高血圧〔こうけつあつ〕 家庭の医学

 高血圧症は、血圧値によって表のように分類されます。

●成人における血圧値の分類
分 類診察室血圧(mmHg)
収縮期血圧
(最大血圧)
拡張期血圧
(最小血圧)
正常血圧 <120 かつ <80
正常高値血圧120~129かつ<80
高値血圧130~139かつ/または80~89
Ⅰ度高血圧140~159かつ/または90~99
Ⅱ度高血圧160~179かつ/または100~109
Ⅲ度高血圧≧180かつ/または≧110
(孤立性)収縮期高血圧≧140かつ<90
(日本高血圧学会 編:高血圧治療ガイドライン2019, p.18より引用改変)

 通常、診察室で測定した収縮期血圧が140~159、拡張期血圧が90~99mmHgの範囲の高血圧をⅠ度高血圧と呼びます。
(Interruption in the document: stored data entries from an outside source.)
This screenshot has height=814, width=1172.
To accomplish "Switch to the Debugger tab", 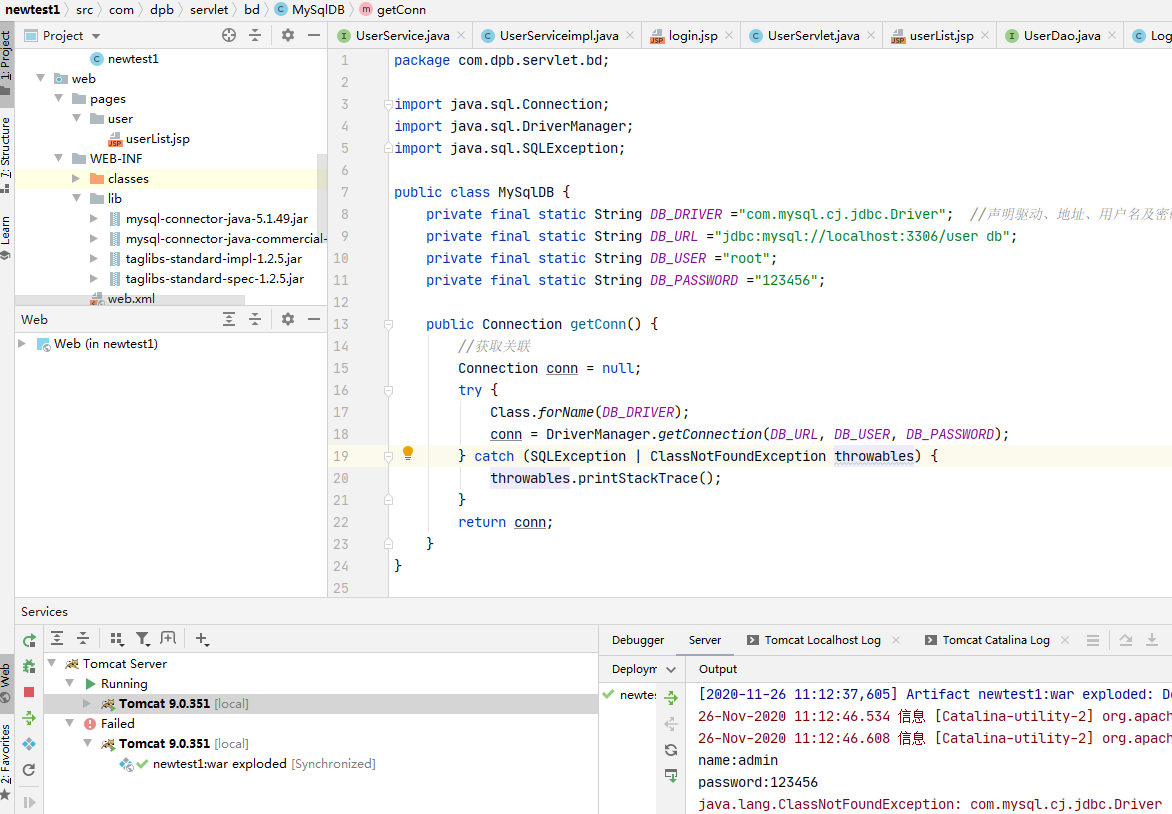I will coord(637,640).
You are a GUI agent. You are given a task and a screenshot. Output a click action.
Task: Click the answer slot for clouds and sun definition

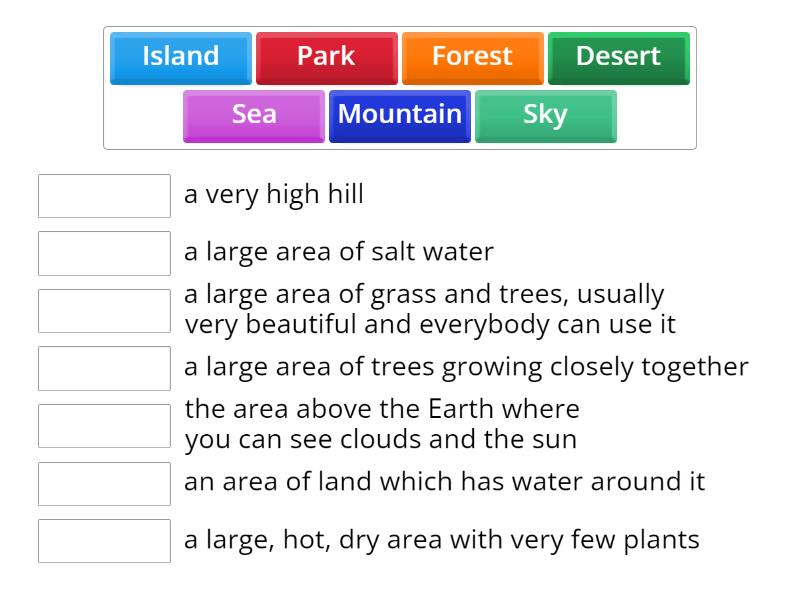click(x=104, y=426)
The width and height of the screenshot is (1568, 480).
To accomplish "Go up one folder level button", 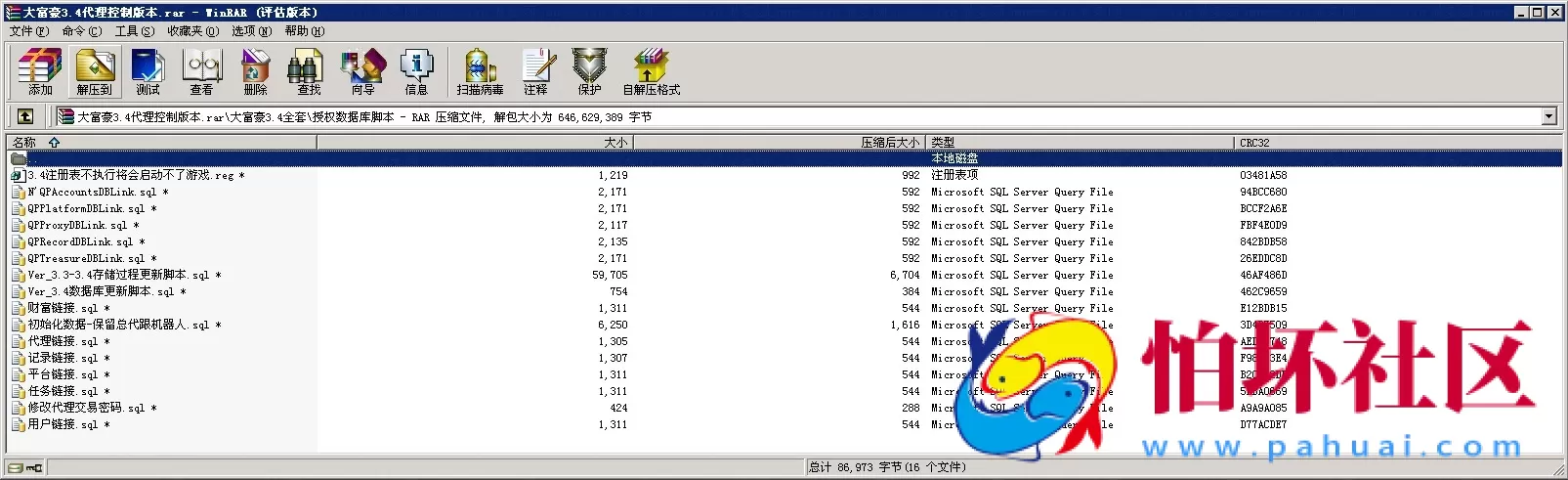I will click(25, 116).

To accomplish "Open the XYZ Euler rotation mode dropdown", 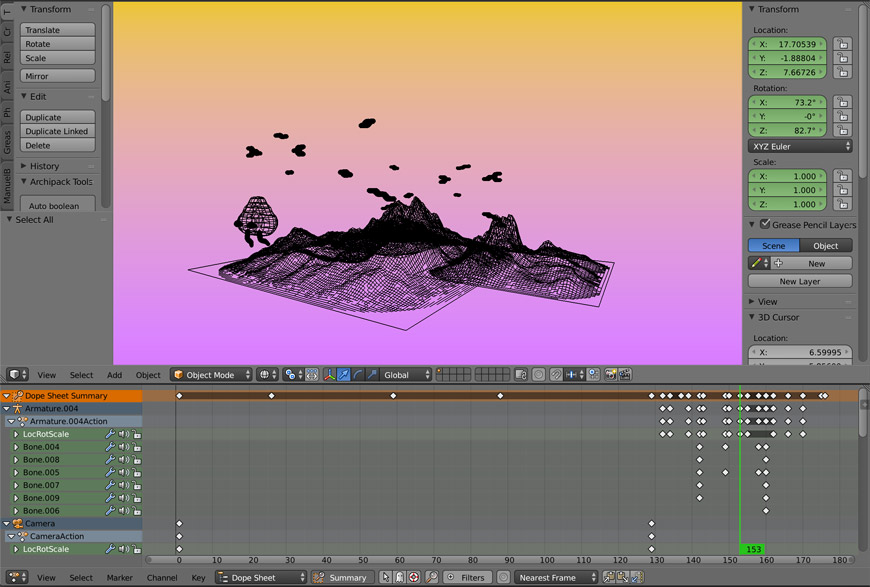I will pyautogui.click(x=800, y=146).
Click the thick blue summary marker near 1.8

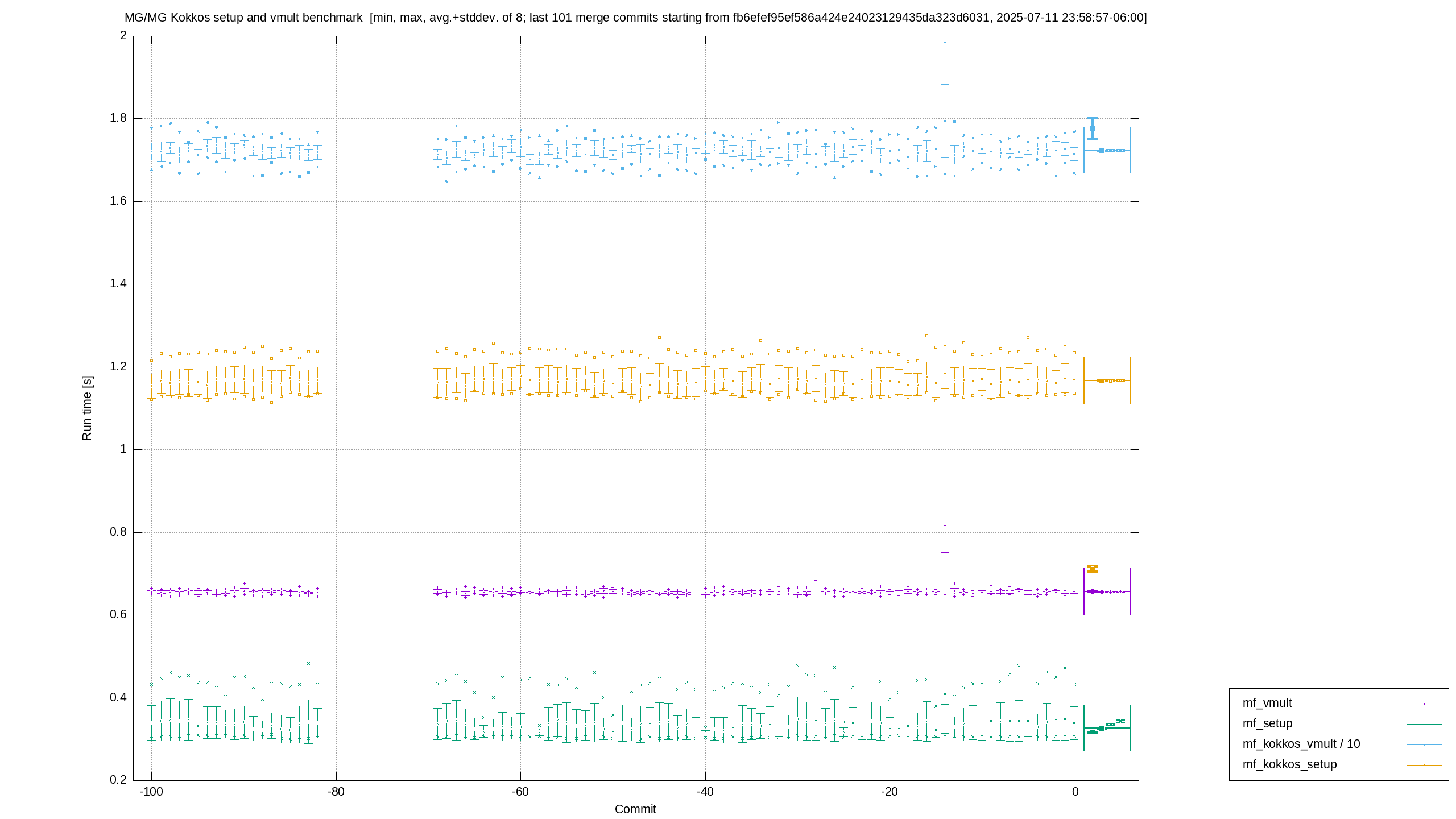1093,129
正常血圧とくらべると、はっきりと脳卒中や心筋梗塞の危険性が高く、10年、20年ののちにはこのような心血管疾患にかかりやすいことがわかっています。
 わが国の高血圧患者数は約4300万人と推定されており、その多くは治療が不十分といわれています。Ⅰ度高血圧といえども、放置すればⅡ度、Ⅲ度高血圧に至る可能性が高くなり、心筋梗塞、脳卒中などの重篤な疾患を発症する確率が高まります。
 また、高血圧だけではなく、動脈硬化になりやすいほかの危険因子、たとえば、高齢者や喫煙、脂質異常症、肥満、糖尿病、尿中微量アルブミン、心筋梗塞、脳卒中の家族歴などが1つ、あるいは2つ3つ同時に存在していると、疾患の発症率は飛躍的に増大します。
 したがって、Ⅰ度高血圧も生活習慣の修正や、それで不十分なら血圧降下薬で十分に管理する必要があるのです。